Streets, parks

Streets, parks

  • Lenin Street

    The western part of Lenin Street (eastward up to its intersection with Bolshaya Sovetskaya St.) was previously called: Blonnaya (by the name of the nearby Blonye Garden) before 1869, then Kirochnaya — from the Lutheran Church built on the south side of the street, later — Pushkinskaya.
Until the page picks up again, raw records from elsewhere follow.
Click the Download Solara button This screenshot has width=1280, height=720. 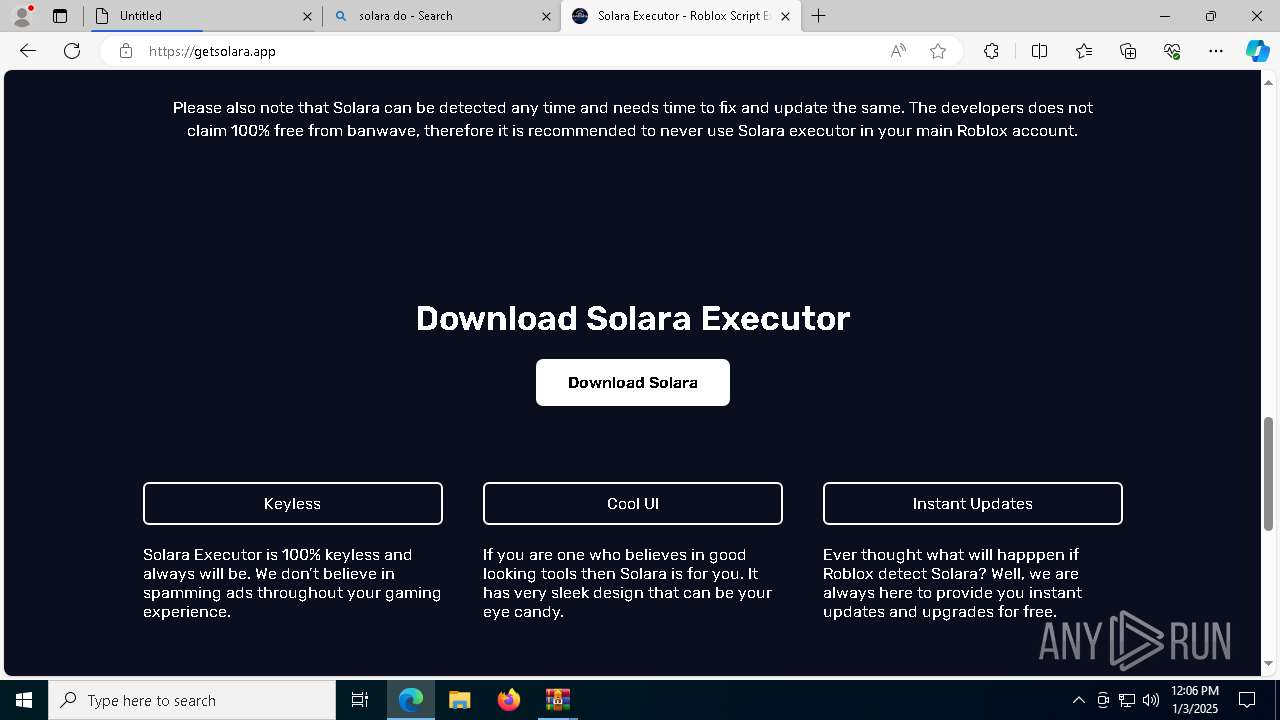[x=633, y=382]
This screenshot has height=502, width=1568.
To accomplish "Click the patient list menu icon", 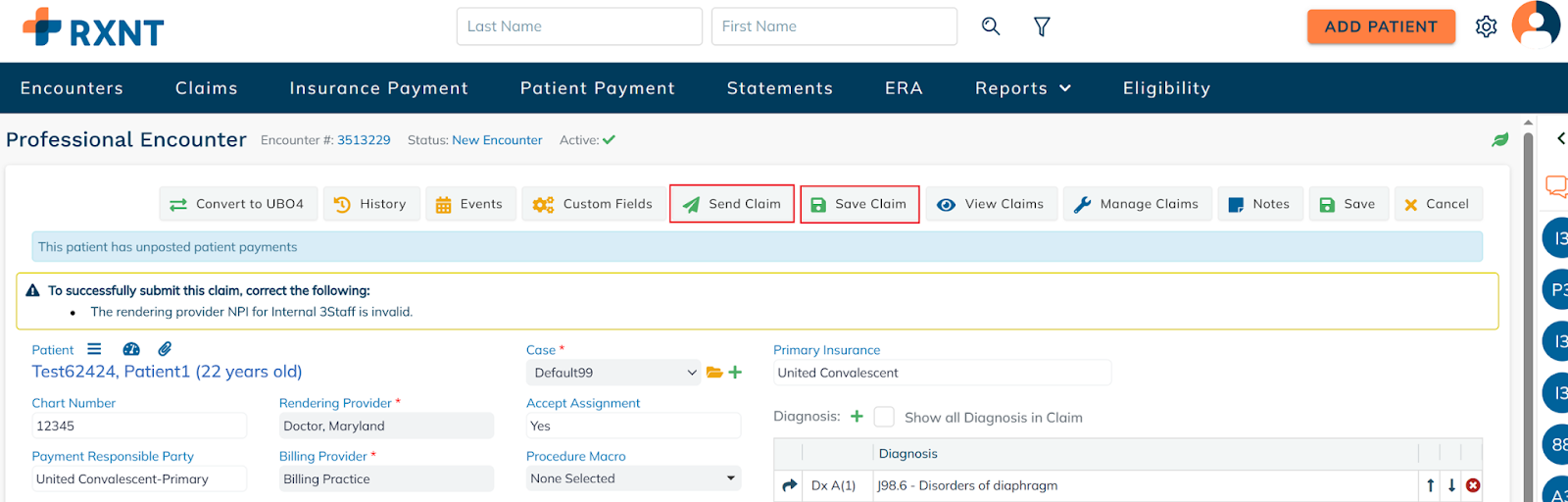I will [94, 349].
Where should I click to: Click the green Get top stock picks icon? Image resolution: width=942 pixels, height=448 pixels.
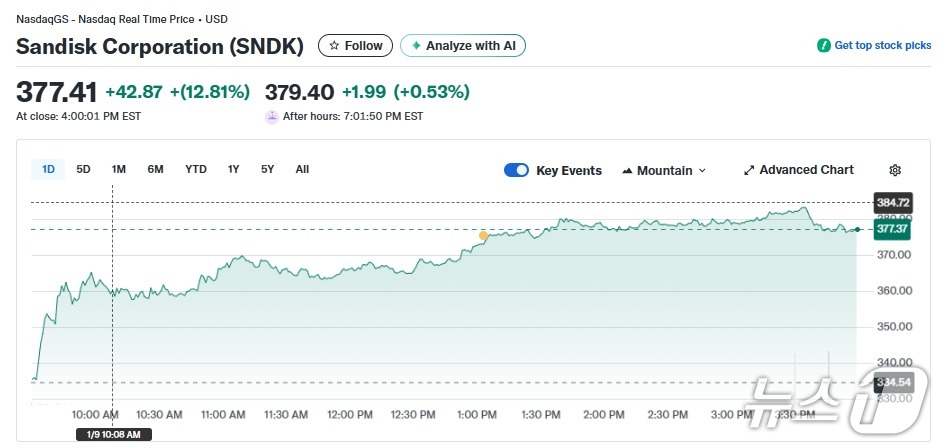824,46
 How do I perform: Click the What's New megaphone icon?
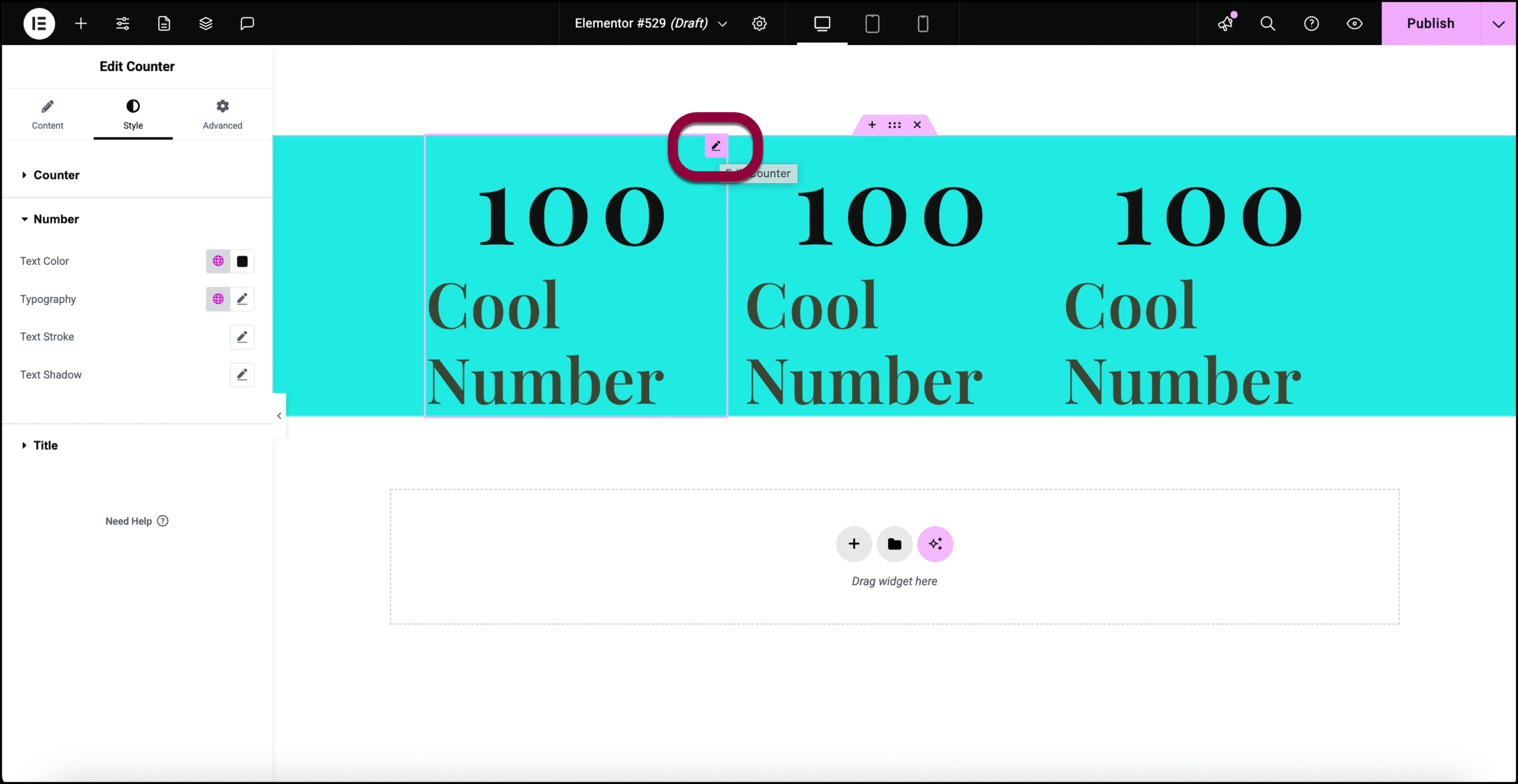point(1225,24)
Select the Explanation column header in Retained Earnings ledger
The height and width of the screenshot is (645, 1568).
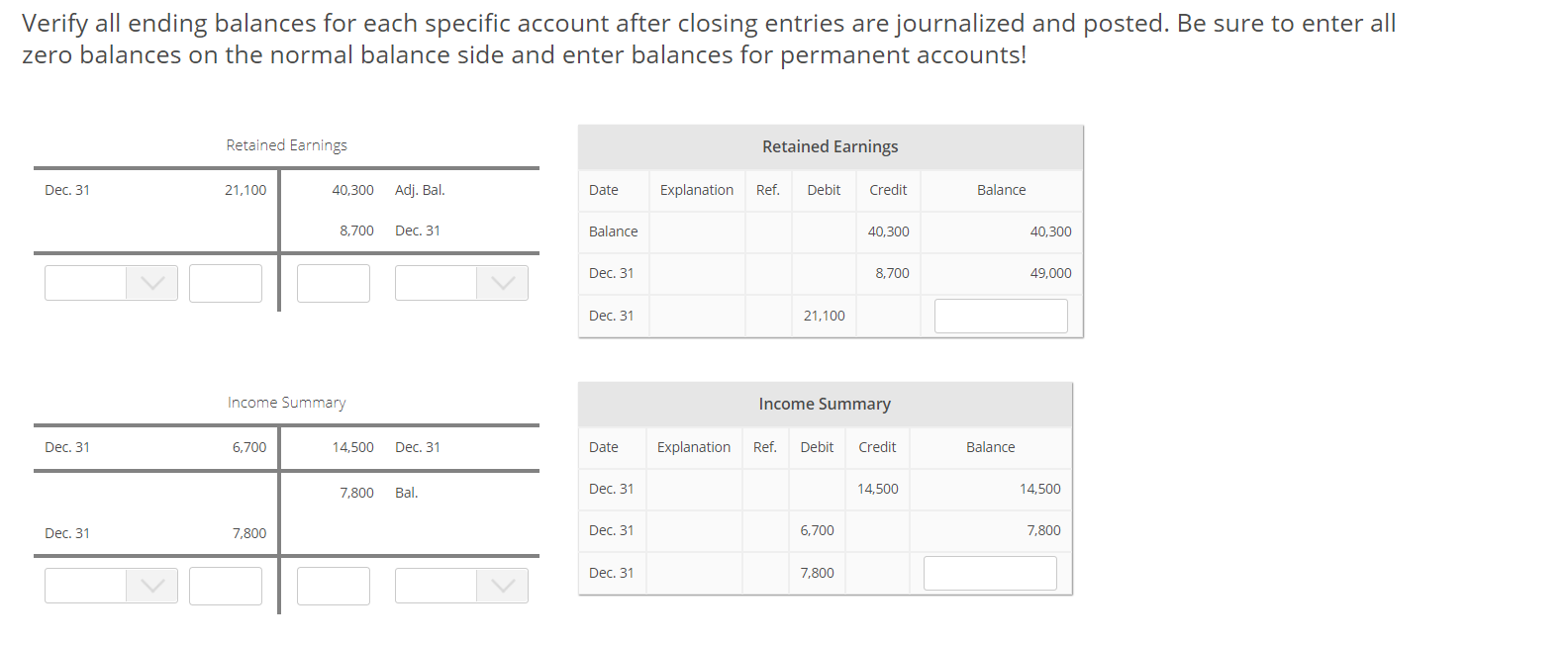coord(696,189)
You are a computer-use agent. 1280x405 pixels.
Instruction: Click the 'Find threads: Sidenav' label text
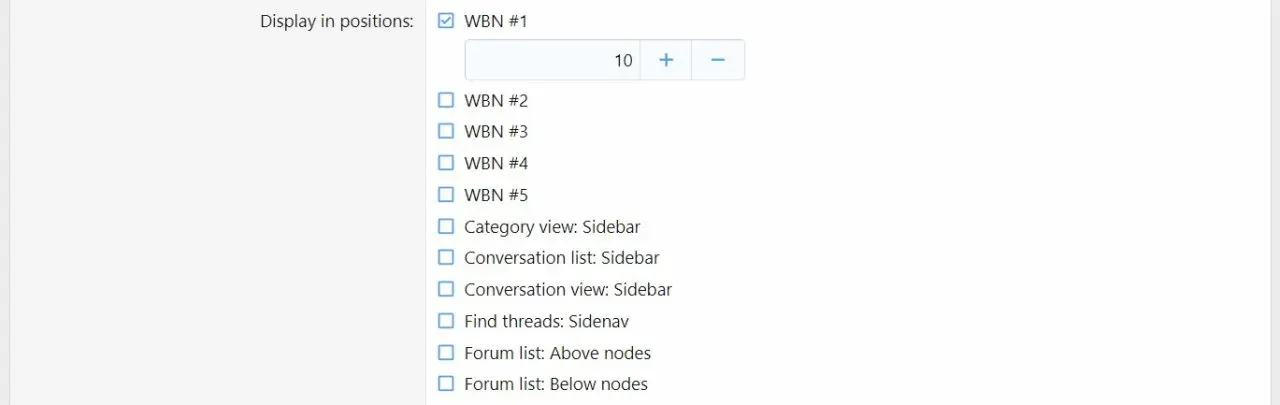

East of the intersection the street forked, skirting the Odigitria Church from the north and from the south, that why it bore a name Malaya Odigitrievskaya. Further the roadway went down the slope into a ravine and then up to its opposite side. This part was called Kozlovskaya Gora (lit. goat’s mountain). Its current name Lenin Street earned in 1924.
  • Bolshaya Sovetskaya Street

    Paved in 1851 Bolshaya Sovetskaya (lit. great Soviet) Street currently exists. Still, there is a legend that the present Bolshaya Sovetskaya Street appeared on the direct order of Peter I, who often visited Smolensk from 1698 to 1708. The name at that time, of course, it wore another — Molokhovskaya Street. However, the staff employees of the Smolensk Historical Museum believe that great-great-great-grandmother of the Bolshaya Sovetskaya existed before Peter. The approximate date of its birth is the XII century, and it was called at that time the Bolshaya Proezzhaya (lit. great roadway). At the beginning of the XIX century, the street was renamed the Bolshaya Blagoveschenskaya (lit. great Blagoveshchensk). This is due to the fact that when retreating from the city Napoleon blew up the Molokhov Tower, and when in the 1830s it was rebuilt, on the second floor an up the gate church was built, which was called the Annunciation Church. In 1918, the street received its current name — the Bolshaya Sovetskaya Street.
  • The Blonye Garden / Sad Blonye

    The garden of Blonye was officially laid in 1830 on the site of the former parade ground area. In 1885, one of the first monuments in our state — the memorial to the composer Mikhail Glinka — was officially opened in there. Immediately after the end of the Great Patriotic War, a bronze statue of a deer, taken from the dacha of Hermann Goering, along with two lions was brought to Blonye. These were trophies, and for a while on the deer's body there was an inscription: “A gift from East Prussia to the children of Smolensk from the guards of the N-sky Corps.” In the late 1970s of the last century the composition of the Glinka monument was improved: several speakers were placed through which the composer’s music was systematically broadcast. In 2009, openwork forged fences were installed at the corners of the park, which somewhat changed its appearance. In 2011—2012, in the park the exceeded 100 years of age trees were partially cut off according to the order of the City Administration.
  • Lopatinsky garden

    In 1874, on the site of the former Royal Fortress, on the order of Governor Alexander Grigoriyevich Lopatin, a garden, later named after him, was created. Initially, the garden was limited to the ramparts of the Royal Fortress and was planned in a landscape style, owing to a very picturesqueness of the surrounding area, along with the abundance of monuments of Smolensk history. After the revolution, the Lopatinsky Garden was renamed the Sobolev Park, and at the foot of the monument to the defenders of Smolensk were set the burials of prominent participants of the revolution and the Civil War — the graves of V. Z. Sobolev, V. I. Smirnov, E. I. Garaburda, a holder of the Order of the Red Banner B. A. Korfeld and the cadets of the Infantry Command Courses who have participated in the suppression of the Kronstadt Uprising. Today the former name was returned to the park and its territory has significantly expanded.